===== Data shown =====

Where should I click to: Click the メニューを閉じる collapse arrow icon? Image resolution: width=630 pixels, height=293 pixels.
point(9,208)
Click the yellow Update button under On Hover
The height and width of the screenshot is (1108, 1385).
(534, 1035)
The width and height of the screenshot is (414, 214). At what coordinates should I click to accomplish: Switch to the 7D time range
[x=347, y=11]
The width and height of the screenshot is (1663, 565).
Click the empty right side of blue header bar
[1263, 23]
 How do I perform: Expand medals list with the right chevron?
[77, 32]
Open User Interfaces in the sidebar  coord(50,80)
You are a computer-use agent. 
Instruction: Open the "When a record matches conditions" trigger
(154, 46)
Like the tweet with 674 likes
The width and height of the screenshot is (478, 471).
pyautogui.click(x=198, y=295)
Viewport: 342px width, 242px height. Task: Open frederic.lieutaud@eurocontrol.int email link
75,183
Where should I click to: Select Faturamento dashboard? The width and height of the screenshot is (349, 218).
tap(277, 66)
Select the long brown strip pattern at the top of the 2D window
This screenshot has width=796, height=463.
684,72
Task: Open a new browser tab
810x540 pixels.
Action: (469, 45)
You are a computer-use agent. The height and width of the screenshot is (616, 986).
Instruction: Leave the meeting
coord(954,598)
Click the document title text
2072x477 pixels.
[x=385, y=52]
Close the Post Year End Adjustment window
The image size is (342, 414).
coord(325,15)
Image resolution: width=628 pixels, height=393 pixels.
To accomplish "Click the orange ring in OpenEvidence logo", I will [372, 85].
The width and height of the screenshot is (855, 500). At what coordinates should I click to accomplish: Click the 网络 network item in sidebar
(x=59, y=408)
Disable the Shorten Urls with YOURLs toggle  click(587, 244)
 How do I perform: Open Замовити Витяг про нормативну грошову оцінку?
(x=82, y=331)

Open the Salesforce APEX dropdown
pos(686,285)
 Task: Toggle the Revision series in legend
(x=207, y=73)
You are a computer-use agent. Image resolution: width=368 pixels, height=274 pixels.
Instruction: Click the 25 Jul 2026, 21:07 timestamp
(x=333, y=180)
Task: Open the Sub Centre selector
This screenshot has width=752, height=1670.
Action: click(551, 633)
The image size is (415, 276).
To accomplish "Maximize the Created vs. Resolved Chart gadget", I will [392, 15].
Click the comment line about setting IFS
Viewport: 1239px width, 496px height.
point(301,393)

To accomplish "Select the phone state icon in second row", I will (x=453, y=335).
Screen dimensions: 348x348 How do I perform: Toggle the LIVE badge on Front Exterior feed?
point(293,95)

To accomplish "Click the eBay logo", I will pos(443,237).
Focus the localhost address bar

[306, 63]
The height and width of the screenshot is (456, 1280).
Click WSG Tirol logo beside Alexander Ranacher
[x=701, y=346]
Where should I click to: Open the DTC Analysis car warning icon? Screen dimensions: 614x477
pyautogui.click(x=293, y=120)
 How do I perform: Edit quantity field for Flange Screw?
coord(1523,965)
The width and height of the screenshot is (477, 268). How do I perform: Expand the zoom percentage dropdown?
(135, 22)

=====

Your assignment:
Starting at the line that has "The height and width of the screenshot is (1108, 1385)." and ending at the line that has "You are a computer-use agent. The", please write out the lines above exactly, leaving out all others.

Solution below:
The height and width of the screenshot is (1108, 1385).
(534, 1035)
The width and height of the screenshot is (414, 214). At what coordinates should I click to accomplish: Switch to the 7D time range
[x=347, y=11]
The width and height of the screenshot is (1663, 565).
Click the empty right side of blue header bar
[1263, 23]
 How do I perform: Expand medals list with the right chevron?
[77, 32]
Open User Interfaces in the sidebar  coord(50,80)
You are a computer-use agent. 
Instruction: Open the "When a record matches conditions" trigger
(154, 46)
Like the tweet with 674 likes
The width and height of the screenshot is (478, 471).
pyautogui.click(x=198, y=295)
Viewport: 342px width, 242px height. Task: Open frederic.lieutaud@eurocontrol.int email link
75,183
Where should I click to: Select Faturamento dashboard? The width and height of the screenshot is (349, 218).
tap(277, 66)
Select the long brown strip pattern at the top of the 2D window
This screenshot has width=796, height=463.
684,72
Task: Open a new browser tab
810x540 pixels.
Action: (469, 45)
You are a computer-use agent. The height and width of the screenshot is (616, 986).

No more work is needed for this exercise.